The Hard Realities of Aging and Falling to Pieces

A recent article on “life before death” dementia and late-life illness struck a cord with me and my family. While I’ve always been fearful of death, the reality is that death isn’t just a one-time end. Even if you’re “lucky” to reach 100, for everyone, that means many years of degraded mental and physical health. It must be terrible to go through, but it’s equally as terrible for everyone else around you trying to help you progress slowly towards death.

My Grandmother, 83, has a gambling problem. In the last 10, mostly 5 years, she has gambled away her entire life savings of more than $300,000. Everyone knew she had a problem, but no one legally could intervene to help. Now, she’s broke, and at age 83, approaching the age of severe medical problems, even after leading a relatively healthy life (more thanks to good genetics than being healthy.) My mother and her sister’s had already been in uncomfortable discussions around what to do with her — as her social security did not provide enough money to pay for her two bedroom apartment in her Las Vegas retirement community, but she refused to move into a smaller space.

A few days ago, my grandmother fell down. She broke a bone in her neck, which was operable. On the scene of the fall, the paramedic asked her how old she was — she said 64. The doctor’s brought her to a rehab facility after she stopped being combative and arguing with them, and after one day there she told my mother via phone she had been there for weeks. The doctor diagnosed her with mild dementia. Now the question is not how she can afford the 2 bedroom apartment and a $2000 tax bill, but how to afford many years ahead of assisted living.

Meanwhile, her daughters — my mother, and her two sisters — are not in strong enough financial places to step in and help. My parents are concerned about their retirement savings as the stock market has not recovered, and they continue to spend like it is magically going to. I tell my mom over and over to not make the same mistakes her mother did, but she cannot see spending money on clothes and cleaning help as the same as her mother’s gambling away all her savings.
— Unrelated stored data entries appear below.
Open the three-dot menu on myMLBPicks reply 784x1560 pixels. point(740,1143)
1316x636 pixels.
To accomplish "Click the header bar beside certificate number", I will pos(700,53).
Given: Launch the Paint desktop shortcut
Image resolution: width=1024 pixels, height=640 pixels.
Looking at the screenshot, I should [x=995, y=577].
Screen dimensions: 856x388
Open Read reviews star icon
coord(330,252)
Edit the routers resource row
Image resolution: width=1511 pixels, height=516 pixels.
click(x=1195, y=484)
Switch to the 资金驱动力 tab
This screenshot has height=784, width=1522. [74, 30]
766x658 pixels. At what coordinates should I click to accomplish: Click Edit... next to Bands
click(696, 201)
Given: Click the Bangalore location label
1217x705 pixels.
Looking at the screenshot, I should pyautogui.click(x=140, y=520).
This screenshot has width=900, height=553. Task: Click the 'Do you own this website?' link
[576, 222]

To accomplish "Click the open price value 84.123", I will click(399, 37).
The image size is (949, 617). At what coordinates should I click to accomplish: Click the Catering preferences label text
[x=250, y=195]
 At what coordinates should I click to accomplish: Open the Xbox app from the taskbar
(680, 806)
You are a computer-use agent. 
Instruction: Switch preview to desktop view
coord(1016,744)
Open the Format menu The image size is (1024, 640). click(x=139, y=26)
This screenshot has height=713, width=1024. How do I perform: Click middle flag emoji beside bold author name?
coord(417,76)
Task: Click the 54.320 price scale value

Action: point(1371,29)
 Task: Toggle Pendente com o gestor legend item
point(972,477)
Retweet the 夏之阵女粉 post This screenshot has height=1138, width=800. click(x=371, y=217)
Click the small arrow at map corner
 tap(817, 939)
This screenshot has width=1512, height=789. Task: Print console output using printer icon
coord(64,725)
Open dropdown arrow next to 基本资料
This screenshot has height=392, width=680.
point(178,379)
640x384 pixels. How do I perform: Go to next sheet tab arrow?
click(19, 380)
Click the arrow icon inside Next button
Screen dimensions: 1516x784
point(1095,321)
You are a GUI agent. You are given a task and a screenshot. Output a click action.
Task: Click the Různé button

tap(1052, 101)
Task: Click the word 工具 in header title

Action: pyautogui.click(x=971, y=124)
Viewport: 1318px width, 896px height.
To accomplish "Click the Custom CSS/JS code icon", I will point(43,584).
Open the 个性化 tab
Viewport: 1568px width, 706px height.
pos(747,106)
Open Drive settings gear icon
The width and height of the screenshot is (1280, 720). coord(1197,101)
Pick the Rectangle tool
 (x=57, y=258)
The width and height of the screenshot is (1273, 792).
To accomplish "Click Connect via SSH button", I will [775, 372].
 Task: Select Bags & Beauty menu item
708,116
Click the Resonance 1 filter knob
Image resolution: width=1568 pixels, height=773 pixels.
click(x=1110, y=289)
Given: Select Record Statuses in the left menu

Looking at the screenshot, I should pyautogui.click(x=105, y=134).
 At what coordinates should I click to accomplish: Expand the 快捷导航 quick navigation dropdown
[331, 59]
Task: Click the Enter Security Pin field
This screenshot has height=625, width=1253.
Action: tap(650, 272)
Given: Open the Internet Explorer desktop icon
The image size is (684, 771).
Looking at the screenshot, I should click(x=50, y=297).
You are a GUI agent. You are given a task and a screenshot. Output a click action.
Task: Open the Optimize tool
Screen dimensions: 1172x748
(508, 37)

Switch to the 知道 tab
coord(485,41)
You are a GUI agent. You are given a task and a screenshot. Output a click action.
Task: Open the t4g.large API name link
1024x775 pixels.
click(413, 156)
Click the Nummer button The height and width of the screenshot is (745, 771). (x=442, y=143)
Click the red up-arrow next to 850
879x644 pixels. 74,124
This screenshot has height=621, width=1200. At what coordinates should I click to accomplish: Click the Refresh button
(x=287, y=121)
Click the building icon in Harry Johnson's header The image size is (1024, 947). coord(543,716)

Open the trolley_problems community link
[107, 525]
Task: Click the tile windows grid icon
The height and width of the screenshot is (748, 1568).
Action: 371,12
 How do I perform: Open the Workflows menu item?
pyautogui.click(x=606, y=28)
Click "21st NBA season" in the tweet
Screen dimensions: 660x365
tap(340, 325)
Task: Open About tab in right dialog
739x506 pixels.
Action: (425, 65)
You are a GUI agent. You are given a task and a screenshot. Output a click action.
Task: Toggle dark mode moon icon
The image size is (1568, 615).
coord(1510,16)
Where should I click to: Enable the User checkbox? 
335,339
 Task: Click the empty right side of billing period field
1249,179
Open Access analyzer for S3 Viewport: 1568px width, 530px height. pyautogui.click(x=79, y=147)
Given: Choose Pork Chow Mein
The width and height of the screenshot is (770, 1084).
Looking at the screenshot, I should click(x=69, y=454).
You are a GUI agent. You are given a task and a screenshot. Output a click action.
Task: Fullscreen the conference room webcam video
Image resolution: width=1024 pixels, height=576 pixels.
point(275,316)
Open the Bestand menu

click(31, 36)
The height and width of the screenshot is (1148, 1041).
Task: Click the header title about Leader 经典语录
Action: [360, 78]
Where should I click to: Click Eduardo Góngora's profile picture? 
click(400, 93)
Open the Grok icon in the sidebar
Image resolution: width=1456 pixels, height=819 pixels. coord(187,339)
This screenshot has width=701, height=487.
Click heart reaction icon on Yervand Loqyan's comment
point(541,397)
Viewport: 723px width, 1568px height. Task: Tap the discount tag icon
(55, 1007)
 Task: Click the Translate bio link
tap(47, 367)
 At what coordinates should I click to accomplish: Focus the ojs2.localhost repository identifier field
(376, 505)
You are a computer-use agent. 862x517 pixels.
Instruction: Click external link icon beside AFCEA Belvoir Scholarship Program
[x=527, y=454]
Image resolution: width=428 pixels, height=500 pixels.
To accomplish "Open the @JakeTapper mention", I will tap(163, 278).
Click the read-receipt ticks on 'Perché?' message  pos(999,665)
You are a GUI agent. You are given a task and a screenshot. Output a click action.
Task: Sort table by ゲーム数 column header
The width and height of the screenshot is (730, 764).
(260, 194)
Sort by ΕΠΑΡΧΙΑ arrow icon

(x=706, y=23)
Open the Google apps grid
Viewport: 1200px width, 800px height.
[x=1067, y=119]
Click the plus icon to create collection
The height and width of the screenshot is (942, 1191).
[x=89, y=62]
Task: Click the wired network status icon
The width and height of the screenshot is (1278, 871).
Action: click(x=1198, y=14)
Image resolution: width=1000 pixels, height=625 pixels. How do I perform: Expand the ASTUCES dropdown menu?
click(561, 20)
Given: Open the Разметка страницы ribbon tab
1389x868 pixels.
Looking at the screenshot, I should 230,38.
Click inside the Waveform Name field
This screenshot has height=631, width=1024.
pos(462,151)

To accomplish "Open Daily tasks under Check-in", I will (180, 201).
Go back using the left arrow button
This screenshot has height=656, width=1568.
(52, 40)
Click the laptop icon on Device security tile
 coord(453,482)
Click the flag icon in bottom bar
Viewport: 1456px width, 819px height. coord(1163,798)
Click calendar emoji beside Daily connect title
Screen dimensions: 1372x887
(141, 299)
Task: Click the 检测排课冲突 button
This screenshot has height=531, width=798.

In the end, the money will be gone, I tell her, so it’s the same. She ignores me.

For now, they need to figure out what to do with their mother as she gets increasingly senile. She’s always been a bit crazy, so adding real dementia to that crazy could get very bad, very fast. My mother is considering trying to get her to move out to New Jersey to be closer and find a lower cost place to stay, but all is up in the air right now. I don’t think my mother can really handle her mother at the moment, as my dad is in the later stages of terminal cancer and his cancer will likely get worse in the next few years or even months.

Overall, this is a very depressing situation, but so goes life.